方今禾面色几经变幻,最终归于平静。她将玉璜重系回穆彦珩颈上,朝瑞珠轻声吩咐:“去向祝婶讨身干净衣裳。”
“可……”他是男人啊。
“快去。”
待瑞珠离去,方今禾面无表情地将穆彦珩身上湿衣尽数褪下,再用热巾将他全身仔细擦过,指尖掠过少年单薄却分明属于男性的胸膛时,她的动作未有半分迟疑。
刚为他换好里衣,瑞珠便捧着衣裙回转。
瑞珠见穆彦珩已被收拾妥帖,也不多话,只将要来的干净衣裙置于枕边。
“那位中毒的公子如何了?”
“付先生还在房里,只向祝婶要过几味药。”
方今禾颔首:“你去歇着吧。”
“不不不,小姐去歇息吧,奴婢守在这里。”
方今禾未再多言,只伏在榻边合了眼。倦意如潮水般席卷而来,转眼便昏睡过去。
“砰——”
次日拂晓,一声巨响猛然惊醒尚在睡梦中的二人。
只见房门洞开,幽暗的晨光里立着一道高大的身影。
“什么人!”瑞珠吓得失声惊叫。
沈莬扶着门框踉跄踏入,险些被门槛绊倒:“我娘子在何处?”
这声“娘子”让主仆二人相视一怔,随即默契地选择不拆穿他。
“在、在床上……”瑞珠话音未落,却见沈莬竟跌跌撞撞朝炭盆方向摸去。
“小心!”
方今禾急忙起身将他拉开,指尖触到他茫然挥动的手臂时心头一凛:“你的眼睛……”
“余毒未清,前辈说会暂时失明数日。”
沈莬顺着她的指引侧身坐在床边,手掌沿着床板小心摸索,终于触到穆彦珩温热的手背。他俯身将脸颊轻贴于对方手心,凌乱的呼吸也渐渐得到平复。
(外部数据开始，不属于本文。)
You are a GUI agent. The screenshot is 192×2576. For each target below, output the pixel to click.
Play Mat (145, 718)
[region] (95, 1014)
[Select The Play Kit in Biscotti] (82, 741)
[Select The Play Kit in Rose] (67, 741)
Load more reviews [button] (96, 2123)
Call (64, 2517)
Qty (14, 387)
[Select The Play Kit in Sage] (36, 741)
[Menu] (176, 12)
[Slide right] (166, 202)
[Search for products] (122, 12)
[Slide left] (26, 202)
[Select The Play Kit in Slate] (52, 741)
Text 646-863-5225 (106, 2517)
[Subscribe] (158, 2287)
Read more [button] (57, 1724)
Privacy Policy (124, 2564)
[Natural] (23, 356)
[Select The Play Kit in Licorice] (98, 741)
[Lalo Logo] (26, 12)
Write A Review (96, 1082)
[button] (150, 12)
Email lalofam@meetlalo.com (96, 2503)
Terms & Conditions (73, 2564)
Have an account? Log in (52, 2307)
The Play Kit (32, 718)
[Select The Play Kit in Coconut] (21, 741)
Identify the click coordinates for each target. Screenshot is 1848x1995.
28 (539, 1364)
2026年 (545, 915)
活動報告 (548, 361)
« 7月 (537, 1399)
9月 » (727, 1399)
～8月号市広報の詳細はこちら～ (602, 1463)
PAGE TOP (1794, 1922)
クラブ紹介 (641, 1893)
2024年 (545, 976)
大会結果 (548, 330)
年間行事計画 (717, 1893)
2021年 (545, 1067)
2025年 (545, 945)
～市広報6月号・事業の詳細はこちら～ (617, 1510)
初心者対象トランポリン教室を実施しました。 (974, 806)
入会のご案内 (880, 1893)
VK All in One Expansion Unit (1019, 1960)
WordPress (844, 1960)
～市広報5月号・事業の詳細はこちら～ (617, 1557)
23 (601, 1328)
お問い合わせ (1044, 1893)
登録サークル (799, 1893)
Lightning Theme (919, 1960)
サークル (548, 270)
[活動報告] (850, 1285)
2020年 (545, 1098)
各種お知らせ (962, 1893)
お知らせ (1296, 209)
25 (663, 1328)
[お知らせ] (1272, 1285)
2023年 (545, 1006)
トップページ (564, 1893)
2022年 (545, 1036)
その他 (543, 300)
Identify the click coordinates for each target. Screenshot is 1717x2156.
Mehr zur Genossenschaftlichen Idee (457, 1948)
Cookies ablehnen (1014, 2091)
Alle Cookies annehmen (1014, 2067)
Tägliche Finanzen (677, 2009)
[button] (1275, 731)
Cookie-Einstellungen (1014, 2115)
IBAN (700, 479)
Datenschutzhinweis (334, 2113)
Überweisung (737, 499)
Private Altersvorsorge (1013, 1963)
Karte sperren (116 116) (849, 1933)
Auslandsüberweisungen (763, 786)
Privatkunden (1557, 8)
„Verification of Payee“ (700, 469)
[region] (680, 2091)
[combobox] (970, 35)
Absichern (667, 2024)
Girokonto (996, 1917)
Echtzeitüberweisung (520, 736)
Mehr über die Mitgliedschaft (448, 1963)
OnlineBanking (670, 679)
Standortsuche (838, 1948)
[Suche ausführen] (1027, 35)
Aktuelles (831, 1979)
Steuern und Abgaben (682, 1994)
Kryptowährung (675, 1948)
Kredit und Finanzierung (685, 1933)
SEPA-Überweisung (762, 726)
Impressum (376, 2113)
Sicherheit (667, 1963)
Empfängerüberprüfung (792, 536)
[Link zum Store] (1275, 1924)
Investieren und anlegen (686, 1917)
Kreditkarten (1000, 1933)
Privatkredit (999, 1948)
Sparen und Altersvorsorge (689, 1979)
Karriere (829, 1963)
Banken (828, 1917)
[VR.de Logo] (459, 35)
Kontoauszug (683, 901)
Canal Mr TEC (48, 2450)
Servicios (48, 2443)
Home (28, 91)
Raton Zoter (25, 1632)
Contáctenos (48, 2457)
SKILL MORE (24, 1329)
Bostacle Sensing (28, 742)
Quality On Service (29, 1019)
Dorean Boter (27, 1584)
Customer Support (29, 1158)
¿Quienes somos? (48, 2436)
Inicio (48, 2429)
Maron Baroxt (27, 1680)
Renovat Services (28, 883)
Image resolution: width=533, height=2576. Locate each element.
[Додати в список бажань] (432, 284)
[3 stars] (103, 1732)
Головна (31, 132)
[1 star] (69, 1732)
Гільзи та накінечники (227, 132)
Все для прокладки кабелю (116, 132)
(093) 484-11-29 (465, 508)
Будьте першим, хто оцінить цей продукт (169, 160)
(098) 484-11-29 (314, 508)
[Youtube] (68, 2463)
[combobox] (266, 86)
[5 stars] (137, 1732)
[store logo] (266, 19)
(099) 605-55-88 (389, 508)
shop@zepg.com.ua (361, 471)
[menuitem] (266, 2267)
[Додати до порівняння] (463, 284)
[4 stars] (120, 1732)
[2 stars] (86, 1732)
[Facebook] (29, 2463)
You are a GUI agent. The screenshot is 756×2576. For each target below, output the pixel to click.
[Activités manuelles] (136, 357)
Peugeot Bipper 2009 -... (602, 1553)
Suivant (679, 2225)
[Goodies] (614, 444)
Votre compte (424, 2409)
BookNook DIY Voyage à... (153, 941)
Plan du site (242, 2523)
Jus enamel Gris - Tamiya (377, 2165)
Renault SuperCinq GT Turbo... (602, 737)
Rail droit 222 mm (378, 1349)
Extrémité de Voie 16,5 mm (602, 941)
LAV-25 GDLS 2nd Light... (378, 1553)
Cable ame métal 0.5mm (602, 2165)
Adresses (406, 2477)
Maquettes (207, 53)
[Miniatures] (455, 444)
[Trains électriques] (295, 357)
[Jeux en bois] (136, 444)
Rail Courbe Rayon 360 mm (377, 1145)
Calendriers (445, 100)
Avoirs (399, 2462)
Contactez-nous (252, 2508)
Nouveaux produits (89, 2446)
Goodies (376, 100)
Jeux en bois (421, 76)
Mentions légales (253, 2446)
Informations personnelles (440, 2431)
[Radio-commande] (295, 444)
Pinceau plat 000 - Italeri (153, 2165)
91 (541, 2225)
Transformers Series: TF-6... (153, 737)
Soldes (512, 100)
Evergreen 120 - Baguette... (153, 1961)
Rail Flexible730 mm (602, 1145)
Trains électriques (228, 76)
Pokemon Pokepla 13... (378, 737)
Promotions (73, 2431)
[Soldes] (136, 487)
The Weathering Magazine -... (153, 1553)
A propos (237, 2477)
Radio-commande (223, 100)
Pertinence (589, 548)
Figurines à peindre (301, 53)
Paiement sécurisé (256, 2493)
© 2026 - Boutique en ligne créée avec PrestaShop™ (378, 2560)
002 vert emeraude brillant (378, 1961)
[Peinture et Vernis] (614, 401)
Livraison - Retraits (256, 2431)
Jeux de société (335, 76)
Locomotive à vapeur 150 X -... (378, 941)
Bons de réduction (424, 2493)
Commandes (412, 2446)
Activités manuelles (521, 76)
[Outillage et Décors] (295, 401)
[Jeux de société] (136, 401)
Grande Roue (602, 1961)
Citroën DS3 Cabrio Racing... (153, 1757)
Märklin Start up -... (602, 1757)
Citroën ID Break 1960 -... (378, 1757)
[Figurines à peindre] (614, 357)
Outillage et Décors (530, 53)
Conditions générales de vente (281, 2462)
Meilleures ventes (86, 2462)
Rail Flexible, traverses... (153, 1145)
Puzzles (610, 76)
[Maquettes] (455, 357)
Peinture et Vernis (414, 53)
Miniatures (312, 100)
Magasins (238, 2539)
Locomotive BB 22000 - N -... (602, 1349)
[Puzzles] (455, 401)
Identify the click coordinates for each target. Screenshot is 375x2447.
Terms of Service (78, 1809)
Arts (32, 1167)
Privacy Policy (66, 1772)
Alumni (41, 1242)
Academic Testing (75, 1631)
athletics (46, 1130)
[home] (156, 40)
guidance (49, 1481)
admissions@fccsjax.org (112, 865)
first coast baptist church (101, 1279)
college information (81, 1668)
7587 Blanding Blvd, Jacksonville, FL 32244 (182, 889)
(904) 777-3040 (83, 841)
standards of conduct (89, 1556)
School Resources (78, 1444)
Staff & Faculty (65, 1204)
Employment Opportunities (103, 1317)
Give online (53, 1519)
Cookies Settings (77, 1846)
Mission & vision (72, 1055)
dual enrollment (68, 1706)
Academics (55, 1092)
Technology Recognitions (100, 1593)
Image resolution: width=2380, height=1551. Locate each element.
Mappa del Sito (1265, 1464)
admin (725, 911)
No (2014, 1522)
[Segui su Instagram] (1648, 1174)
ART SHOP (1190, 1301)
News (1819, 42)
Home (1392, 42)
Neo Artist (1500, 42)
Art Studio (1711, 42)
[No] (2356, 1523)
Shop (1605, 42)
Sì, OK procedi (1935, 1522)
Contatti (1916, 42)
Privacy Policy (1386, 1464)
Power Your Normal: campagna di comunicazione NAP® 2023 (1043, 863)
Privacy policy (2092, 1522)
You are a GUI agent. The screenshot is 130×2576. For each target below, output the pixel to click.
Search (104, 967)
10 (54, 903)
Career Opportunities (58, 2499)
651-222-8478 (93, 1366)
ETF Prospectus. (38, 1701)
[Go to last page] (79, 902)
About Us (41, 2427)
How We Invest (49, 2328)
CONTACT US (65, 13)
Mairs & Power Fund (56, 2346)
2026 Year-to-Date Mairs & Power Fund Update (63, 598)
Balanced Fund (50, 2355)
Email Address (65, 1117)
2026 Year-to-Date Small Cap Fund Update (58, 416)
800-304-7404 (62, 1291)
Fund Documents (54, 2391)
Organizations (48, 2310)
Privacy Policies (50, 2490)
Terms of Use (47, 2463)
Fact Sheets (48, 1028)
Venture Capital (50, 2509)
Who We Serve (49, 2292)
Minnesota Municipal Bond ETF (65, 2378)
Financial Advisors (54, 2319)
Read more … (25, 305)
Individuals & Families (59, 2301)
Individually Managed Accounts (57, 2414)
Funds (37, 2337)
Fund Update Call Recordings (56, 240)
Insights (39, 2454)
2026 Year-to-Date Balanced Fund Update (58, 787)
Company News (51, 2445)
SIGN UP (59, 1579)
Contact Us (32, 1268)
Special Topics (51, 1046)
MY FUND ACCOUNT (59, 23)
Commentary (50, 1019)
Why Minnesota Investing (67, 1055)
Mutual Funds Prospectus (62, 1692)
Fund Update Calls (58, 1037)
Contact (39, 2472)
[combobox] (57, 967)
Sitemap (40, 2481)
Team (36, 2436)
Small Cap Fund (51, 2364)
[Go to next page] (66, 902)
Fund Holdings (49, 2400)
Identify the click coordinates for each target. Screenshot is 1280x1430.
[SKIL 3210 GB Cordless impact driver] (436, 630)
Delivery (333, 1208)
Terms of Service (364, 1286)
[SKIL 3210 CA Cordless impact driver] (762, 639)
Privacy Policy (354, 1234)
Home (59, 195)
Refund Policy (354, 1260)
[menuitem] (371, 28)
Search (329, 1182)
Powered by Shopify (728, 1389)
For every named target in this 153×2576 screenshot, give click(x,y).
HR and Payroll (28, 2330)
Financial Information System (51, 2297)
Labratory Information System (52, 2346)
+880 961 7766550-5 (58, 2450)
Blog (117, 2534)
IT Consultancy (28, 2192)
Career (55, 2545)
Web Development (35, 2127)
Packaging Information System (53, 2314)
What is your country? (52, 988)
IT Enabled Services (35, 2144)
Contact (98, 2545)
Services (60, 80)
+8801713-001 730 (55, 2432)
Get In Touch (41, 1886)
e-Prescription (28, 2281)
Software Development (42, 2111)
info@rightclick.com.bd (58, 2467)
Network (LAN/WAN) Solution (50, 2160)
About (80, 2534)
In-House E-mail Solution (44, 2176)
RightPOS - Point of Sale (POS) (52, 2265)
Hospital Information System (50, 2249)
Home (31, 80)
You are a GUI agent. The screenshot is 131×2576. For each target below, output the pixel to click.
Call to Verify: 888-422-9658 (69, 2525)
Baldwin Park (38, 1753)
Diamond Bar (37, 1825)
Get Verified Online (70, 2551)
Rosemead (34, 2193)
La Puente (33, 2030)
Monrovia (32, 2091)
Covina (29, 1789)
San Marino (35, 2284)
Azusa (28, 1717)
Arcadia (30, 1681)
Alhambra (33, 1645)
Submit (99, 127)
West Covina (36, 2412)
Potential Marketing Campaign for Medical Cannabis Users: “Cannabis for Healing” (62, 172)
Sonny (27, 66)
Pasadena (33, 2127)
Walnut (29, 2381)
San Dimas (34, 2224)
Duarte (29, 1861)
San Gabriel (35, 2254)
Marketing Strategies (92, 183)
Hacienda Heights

烛光里,方今禾细细打量着沈莬的眉眼,又看向穆彦珩苍白的睡颜。
一时心头震颤,嘴唇翕动几番,最终只说出一句:“房间让给你们吧。尊夫人昨夜起了高热,现在已经退烧了。”
沈莬又摸索着去摸穆彦珩的额头、脸颊,眼睛虽空洞无神,神情却温柔得令人动容。
他开口时声音里带着难以抑制的微颤:郑重而诚恳地向方今禾道谢:“多谢姑娘相救,他日若有用得上沈莬之处,必当万死不辞。”
“公子言重了。”方今禾的目光依旧在他脸上逡巡,一忍再忍,终是忍不住出言试探:“听公子口音……似是之江人?”
沈莬身形微顿,缓缓点头。
房中霎时寂静,只余烛火噼啪。良久,方今禾几不可闻地轻叹一声:“二位好生歇息。”
第88章
穆彦珩醒后,还未来得及庆幸劫后余生,便得知了沈莬双目失明的消息。